<<<<
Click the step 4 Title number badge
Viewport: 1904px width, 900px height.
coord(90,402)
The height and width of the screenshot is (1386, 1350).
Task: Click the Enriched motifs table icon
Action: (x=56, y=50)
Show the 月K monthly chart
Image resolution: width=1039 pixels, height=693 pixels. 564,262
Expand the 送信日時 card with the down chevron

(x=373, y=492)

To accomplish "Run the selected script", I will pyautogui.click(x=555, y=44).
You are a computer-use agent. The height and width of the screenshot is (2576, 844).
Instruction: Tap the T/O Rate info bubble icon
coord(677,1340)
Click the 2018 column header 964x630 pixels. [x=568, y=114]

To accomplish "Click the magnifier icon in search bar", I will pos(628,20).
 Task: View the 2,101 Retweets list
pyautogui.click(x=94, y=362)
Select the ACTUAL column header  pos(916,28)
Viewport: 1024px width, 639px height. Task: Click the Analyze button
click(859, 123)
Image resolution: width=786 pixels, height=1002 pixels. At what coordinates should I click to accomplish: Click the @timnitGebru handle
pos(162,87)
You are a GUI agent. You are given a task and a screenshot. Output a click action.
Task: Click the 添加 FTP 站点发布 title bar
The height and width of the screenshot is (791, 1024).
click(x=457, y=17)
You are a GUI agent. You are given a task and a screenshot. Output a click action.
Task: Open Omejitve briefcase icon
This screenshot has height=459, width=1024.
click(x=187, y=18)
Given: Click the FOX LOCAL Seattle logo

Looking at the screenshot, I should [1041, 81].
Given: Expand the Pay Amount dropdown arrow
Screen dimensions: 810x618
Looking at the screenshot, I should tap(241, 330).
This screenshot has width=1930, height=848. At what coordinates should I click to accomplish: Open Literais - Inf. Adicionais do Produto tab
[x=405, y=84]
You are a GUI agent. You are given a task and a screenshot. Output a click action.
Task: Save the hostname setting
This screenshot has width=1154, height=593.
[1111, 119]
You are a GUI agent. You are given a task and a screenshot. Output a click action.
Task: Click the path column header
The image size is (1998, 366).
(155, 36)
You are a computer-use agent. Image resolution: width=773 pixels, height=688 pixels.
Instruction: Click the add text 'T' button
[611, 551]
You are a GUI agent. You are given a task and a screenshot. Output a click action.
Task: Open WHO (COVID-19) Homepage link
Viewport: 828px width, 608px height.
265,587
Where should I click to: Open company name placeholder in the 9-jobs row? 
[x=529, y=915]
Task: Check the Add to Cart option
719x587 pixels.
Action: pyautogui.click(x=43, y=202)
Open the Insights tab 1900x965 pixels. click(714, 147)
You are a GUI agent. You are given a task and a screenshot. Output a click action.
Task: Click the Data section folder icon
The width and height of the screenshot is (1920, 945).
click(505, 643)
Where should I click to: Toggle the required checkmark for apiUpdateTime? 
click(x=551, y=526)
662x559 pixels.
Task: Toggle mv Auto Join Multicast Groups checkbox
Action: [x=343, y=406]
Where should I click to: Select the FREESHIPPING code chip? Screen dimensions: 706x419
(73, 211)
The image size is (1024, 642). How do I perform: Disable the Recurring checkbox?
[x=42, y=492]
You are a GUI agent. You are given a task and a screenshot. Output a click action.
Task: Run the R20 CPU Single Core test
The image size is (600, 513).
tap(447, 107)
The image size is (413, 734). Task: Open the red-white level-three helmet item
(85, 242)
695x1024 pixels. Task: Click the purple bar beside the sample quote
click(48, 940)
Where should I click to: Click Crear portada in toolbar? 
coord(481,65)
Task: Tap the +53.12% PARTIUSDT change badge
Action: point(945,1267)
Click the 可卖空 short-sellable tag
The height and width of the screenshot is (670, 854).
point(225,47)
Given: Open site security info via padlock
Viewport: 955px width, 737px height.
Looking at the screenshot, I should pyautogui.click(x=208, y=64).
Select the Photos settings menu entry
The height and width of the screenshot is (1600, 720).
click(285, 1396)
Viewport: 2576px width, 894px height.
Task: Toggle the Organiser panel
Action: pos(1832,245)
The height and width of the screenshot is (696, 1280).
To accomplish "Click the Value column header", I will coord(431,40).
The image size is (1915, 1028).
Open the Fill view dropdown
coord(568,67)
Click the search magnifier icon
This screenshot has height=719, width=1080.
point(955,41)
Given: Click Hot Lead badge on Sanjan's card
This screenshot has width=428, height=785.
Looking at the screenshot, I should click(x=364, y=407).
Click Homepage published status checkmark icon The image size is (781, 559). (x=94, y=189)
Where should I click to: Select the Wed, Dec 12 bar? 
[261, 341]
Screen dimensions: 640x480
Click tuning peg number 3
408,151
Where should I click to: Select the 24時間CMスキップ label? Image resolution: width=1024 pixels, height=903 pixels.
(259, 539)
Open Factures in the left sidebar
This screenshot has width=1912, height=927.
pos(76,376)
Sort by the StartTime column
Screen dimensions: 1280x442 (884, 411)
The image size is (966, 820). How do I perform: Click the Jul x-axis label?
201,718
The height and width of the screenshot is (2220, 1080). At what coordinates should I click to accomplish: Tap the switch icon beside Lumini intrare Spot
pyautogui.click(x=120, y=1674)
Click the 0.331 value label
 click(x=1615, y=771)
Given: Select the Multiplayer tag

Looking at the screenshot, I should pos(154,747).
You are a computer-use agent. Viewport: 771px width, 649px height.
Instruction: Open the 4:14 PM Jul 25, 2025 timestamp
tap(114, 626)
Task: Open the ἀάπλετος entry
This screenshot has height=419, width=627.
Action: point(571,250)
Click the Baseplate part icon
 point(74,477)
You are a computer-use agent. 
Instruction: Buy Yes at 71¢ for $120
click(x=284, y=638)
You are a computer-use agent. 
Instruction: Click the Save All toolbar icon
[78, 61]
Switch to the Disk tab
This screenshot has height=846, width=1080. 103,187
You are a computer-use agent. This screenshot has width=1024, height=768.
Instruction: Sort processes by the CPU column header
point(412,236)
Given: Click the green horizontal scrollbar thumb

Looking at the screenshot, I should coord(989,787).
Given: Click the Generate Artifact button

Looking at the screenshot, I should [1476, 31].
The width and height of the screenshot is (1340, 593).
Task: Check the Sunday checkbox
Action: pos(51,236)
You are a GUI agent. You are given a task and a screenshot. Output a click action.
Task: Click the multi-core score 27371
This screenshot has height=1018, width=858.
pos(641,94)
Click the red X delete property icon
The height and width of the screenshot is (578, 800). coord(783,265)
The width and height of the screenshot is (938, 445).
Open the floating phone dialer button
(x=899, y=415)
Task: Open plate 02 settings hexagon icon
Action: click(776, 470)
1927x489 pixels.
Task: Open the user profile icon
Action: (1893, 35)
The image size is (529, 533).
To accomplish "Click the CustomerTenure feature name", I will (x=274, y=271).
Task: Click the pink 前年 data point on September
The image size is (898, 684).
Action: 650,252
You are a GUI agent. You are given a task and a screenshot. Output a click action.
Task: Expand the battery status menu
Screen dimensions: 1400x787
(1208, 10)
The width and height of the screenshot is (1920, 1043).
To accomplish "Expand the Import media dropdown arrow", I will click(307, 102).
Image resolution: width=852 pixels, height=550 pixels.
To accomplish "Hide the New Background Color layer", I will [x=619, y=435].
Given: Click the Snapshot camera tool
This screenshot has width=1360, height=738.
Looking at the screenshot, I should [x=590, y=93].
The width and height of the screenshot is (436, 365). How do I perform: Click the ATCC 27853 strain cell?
>>>>
Assignment
When a line above contains the string "menu", copy that line.

Expected output
Select the Photos settings menu entry
Task: Expand the battery status menu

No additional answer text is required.